WORK TO BE COMPLETED:
Determine the number of lines in the listing below that hold the word "screenshot". Write the number alone.

GIVEN DATA:
>>>

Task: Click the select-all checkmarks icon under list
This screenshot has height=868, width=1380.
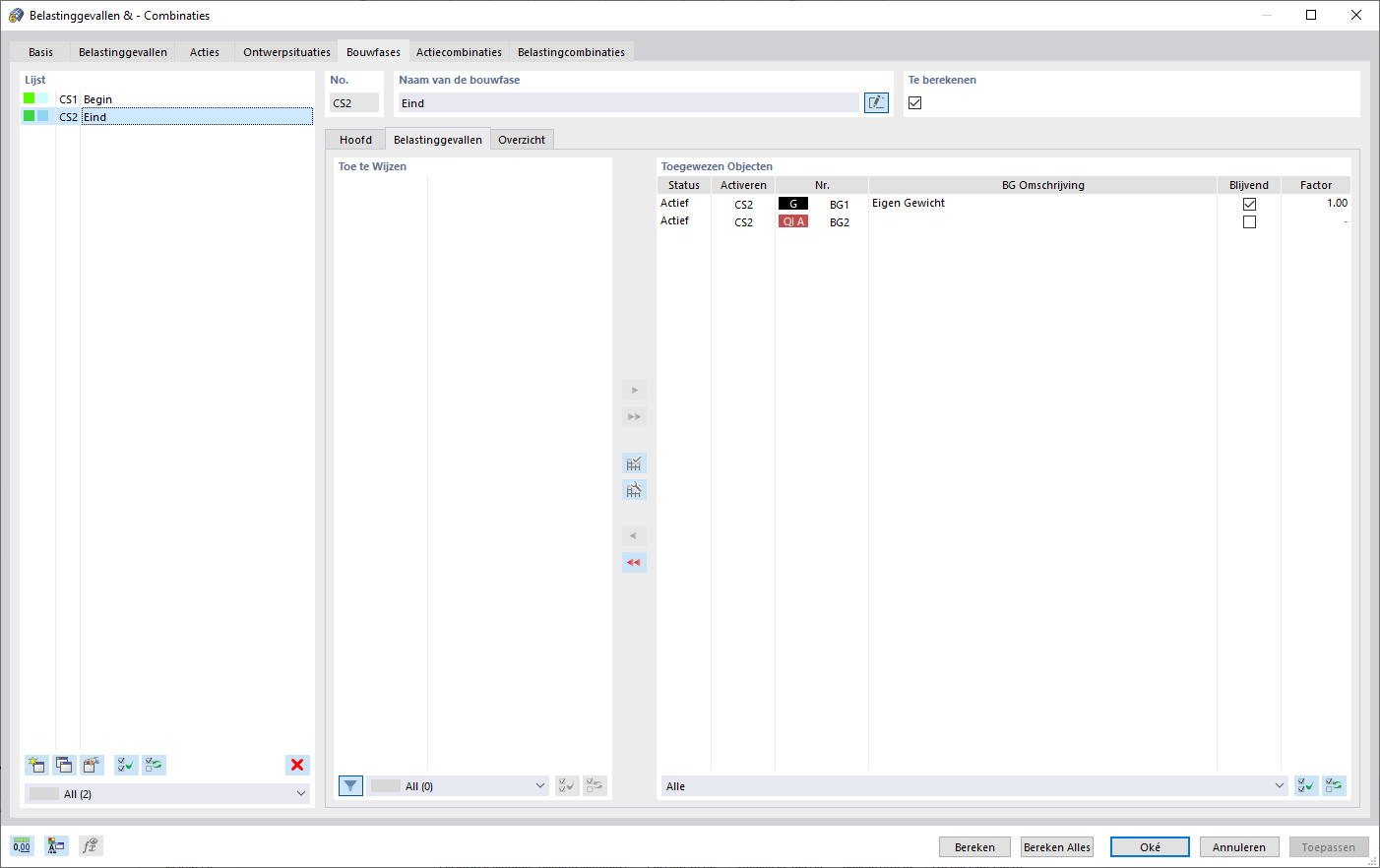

<<<
>>>

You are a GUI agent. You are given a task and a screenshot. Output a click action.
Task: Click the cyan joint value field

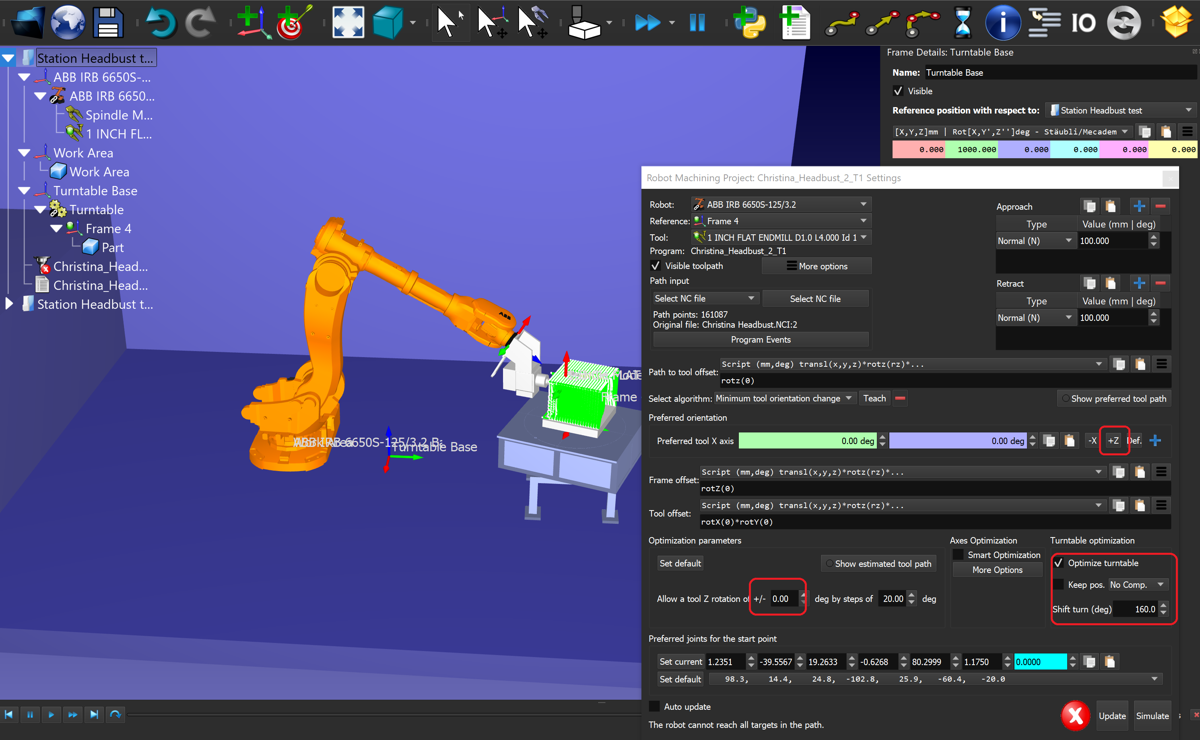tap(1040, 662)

<<<

SOLVED PROBLEM:
2